Task requirements: Output exactly those lines of the data that lie between the line containing "Given: Click the user avatar icon" and the final line, both ends counted.

Extracted information:

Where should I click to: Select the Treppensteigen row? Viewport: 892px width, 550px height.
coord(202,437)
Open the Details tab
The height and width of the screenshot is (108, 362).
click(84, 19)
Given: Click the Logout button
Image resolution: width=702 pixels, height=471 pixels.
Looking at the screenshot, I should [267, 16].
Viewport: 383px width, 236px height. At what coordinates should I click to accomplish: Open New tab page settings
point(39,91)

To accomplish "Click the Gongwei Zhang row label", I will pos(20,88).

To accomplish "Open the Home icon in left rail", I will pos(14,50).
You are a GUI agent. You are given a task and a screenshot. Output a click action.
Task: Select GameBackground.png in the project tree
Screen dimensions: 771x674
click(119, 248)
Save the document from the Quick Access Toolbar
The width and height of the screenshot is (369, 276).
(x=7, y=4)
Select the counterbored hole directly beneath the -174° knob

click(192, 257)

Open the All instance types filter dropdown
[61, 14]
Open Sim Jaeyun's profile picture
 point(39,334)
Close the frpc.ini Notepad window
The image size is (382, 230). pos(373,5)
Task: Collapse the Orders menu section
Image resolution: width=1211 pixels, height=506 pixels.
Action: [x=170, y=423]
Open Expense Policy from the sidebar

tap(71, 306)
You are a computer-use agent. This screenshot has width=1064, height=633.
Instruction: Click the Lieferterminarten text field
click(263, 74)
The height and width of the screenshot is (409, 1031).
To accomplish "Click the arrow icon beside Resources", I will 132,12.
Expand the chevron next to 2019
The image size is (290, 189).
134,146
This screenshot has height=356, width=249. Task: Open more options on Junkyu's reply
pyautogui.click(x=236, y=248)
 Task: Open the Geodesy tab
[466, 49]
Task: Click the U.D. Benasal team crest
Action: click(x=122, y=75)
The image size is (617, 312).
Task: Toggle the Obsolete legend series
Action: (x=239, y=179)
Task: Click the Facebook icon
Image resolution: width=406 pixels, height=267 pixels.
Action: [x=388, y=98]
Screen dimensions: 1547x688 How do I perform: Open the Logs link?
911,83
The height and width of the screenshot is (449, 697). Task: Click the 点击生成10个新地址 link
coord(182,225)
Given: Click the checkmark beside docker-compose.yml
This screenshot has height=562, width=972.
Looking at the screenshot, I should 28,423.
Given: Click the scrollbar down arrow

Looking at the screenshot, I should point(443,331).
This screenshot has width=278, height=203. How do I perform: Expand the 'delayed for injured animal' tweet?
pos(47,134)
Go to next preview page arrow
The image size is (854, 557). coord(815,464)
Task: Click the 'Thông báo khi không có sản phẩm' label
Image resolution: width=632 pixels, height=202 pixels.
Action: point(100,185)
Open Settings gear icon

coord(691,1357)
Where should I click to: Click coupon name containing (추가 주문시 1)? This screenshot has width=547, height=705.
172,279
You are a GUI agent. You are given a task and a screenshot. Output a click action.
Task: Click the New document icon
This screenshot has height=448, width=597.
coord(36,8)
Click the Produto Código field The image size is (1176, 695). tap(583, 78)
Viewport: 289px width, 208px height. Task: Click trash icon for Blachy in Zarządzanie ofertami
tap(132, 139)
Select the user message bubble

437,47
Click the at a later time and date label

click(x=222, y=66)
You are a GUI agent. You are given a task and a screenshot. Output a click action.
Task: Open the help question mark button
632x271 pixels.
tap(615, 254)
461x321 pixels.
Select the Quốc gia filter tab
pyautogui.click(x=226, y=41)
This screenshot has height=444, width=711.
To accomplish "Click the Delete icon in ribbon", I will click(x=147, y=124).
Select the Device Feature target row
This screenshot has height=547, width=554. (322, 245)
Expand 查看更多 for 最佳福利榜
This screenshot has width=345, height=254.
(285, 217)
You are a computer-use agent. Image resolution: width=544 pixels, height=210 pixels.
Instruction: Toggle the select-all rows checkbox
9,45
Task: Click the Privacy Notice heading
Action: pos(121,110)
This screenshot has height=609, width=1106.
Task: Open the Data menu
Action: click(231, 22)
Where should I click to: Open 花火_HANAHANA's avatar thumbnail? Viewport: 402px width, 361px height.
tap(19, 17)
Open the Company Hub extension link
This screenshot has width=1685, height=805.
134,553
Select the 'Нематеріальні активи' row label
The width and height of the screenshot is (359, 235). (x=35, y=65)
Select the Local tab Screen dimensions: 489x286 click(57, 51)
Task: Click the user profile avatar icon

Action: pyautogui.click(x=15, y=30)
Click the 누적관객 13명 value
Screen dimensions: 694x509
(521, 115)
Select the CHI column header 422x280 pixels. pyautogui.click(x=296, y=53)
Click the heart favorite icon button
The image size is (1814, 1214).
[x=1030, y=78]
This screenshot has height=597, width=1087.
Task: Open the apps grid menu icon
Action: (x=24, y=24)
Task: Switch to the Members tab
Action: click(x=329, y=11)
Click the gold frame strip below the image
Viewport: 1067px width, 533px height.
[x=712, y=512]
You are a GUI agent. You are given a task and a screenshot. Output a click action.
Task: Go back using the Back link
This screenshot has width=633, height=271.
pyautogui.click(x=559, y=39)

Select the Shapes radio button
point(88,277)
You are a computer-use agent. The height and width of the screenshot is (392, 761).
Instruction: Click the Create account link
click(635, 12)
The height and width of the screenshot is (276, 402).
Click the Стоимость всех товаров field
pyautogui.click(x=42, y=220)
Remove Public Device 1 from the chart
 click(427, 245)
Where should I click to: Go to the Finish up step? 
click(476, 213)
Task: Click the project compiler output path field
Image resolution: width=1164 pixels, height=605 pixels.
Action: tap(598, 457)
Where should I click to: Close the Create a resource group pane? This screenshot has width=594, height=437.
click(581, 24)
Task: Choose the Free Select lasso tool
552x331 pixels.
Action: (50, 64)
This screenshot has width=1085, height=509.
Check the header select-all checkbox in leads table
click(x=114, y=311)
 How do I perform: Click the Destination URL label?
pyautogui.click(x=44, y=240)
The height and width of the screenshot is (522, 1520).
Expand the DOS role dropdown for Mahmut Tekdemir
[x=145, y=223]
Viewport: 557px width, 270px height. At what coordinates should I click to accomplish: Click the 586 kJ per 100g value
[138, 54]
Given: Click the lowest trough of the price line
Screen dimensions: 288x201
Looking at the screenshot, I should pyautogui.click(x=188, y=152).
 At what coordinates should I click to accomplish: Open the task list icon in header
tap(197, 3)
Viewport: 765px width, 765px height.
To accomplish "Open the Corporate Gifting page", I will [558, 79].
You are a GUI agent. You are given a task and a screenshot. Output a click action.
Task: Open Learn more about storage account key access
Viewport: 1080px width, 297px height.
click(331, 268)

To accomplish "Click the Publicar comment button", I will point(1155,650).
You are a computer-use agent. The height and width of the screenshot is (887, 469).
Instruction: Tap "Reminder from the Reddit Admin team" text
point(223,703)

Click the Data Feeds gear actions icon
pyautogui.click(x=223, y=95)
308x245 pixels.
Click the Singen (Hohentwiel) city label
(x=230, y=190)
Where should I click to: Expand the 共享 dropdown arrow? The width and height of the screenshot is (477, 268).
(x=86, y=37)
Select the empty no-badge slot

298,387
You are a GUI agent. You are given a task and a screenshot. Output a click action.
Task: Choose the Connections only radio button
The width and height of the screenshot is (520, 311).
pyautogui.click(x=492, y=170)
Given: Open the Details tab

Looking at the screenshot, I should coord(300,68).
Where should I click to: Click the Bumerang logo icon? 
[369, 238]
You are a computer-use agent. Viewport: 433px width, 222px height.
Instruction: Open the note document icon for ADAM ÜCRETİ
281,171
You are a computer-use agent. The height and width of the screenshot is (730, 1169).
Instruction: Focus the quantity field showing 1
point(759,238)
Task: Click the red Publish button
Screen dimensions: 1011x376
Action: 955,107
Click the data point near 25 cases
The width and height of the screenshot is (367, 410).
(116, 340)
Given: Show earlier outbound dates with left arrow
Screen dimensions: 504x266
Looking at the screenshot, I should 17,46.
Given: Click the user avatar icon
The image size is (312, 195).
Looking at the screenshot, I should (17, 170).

Your response:
Given: Click the user avatar icon
The image size is (312, 195).
Looking at the screenshot, I should (17, 170).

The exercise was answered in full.